Few directors exerted such exacting control over the medium as Henri-Georges Clouzot. In films like Quai Des Orfèvres, The Wages Of Fear, and Diabolique, Clouzot made every element work in harmony, from the remarkable work he coaxed from his cast to a command of suspense techniques that rivaled Alfred Hitchcock’s. A demanding perfectionist who, by some reports, never slept, Clouzot held tight to the reins. In 1964, those reins slipped from his hands while he was working on L’Enfer (Inferno), a story of obsessive jealousy that would have found Clouzot using experimental techniques of a sort never before attempted. Instead, he ended up with 13 hours of exposed footage and a film he’d never be able to complete.


Part reconstruction, part investigation, Henri-Georges Clouzot’s Inferno finds co-directors Serge Bromberg and Ruxandra Medrea Annonier attempting to determine what happened with L’Enfer while conveying a sense of what the film might have been like through existing footage and scenes of contemporary actors performing key moments from the film. It doesn’t do a brilliant job with any of those functions. The new performances, while fine, add little, and Bromberg’s narration takes a casual, details-light approach even when covering major developments in the film’s production. Thankfully, the story—and especially Clouzot’s existing footage—is fascinating enough to transcend the treatment.
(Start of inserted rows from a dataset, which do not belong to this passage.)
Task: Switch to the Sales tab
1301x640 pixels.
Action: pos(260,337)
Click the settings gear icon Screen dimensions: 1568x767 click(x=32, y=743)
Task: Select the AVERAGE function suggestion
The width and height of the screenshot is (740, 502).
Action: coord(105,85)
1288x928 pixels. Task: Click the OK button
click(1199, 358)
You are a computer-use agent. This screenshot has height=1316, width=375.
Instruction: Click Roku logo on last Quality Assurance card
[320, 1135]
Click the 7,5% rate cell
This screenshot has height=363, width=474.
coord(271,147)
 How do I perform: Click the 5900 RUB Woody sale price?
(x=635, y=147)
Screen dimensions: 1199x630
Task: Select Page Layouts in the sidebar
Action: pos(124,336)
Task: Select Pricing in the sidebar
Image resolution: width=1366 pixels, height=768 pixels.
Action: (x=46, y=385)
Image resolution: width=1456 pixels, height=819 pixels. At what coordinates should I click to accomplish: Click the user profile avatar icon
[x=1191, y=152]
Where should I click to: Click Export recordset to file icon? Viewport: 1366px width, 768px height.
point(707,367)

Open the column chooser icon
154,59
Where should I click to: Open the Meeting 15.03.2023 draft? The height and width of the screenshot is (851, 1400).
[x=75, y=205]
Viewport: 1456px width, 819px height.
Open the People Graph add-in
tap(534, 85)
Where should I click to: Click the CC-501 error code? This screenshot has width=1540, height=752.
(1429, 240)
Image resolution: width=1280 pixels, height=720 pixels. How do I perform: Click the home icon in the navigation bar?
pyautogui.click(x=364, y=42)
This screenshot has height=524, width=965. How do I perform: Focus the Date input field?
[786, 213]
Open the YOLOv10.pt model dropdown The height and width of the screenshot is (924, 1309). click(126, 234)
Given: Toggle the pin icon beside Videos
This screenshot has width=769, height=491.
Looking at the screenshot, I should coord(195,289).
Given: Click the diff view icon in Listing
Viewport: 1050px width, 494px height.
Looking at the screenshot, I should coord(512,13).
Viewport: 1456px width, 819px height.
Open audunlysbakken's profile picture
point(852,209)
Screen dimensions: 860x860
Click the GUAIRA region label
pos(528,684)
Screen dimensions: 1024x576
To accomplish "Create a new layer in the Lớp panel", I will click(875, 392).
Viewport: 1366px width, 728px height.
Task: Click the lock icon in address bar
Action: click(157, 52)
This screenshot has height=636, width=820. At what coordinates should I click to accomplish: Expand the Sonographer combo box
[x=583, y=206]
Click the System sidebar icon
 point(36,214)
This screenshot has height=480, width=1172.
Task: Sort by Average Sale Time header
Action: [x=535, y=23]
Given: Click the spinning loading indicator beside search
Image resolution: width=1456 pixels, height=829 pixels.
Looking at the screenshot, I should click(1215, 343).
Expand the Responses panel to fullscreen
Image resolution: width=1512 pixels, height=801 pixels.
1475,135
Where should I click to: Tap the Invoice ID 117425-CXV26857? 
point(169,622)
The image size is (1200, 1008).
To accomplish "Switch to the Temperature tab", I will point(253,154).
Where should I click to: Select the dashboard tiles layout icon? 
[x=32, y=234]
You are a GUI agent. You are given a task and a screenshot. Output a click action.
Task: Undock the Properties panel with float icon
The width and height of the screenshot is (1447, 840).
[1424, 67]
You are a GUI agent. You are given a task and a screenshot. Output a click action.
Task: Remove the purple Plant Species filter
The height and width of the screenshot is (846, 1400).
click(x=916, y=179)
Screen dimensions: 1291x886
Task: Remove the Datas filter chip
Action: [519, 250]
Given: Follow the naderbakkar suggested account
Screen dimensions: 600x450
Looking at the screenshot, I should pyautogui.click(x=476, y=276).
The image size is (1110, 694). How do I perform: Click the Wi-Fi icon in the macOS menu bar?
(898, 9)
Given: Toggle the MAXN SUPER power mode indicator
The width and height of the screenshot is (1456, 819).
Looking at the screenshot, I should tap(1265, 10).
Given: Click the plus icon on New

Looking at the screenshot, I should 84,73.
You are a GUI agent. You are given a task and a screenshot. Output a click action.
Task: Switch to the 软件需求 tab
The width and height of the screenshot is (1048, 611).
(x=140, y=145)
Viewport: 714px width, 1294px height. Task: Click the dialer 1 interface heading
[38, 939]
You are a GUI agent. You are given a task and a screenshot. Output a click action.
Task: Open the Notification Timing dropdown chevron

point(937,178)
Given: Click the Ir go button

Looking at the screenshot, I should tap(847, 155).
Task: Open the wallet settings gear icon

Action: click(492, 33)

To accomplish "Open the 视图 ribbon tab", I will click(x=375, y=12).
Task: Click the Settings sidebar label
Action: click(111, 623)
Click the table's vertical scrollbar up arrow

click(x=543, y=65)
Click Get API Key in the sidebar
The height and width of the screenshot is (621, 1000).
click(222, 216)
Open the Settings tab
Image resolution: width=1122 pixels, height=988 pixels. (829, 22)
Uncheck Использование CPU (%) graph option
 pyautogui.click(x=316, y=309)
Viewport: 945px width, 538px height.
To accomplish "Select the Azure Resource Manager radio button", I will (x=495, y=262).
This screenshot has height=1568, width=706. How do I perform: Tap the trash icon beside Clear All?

Eager to catch up with the French New Wave, which shunned him, and inspired by Federico Fellini’s 8 1/2, Clouzot decided to go to the edge with L’Enfer. Given a virtually bottomless budget, he shot can after can of test footage for hallucinatory scenes meant to illustrate his protagonist’s madness, drawing from then-thriving movements like op art and early electronic music, and working, as one of his collaborators called it, in “the improbable colors of madness.” Seas of eyes blur as they flow into one another. The faces of two men join together at the halfway point. Abstract shapes bulge lustfully, and plants turn shades not found in nature. As glimpsed here, L’Enfer looks weird and disorienting in ways that make James Stewart’s descents into madness in Vertigo appear almost tame. Would it have worked in the finished film? Clouzot’s inability to complete the film due to conflicts with the actors and his own health problems leaves that as one of film history’s most frustratingly unanswerable questions. But folly or masterpiece, L’Enfer would still have looked like no other film ever made. While Bromberg and Annonier’s film has shortcomings as a documentary, simply bringing Clouzot’s lost work to light makes it a significant achievement.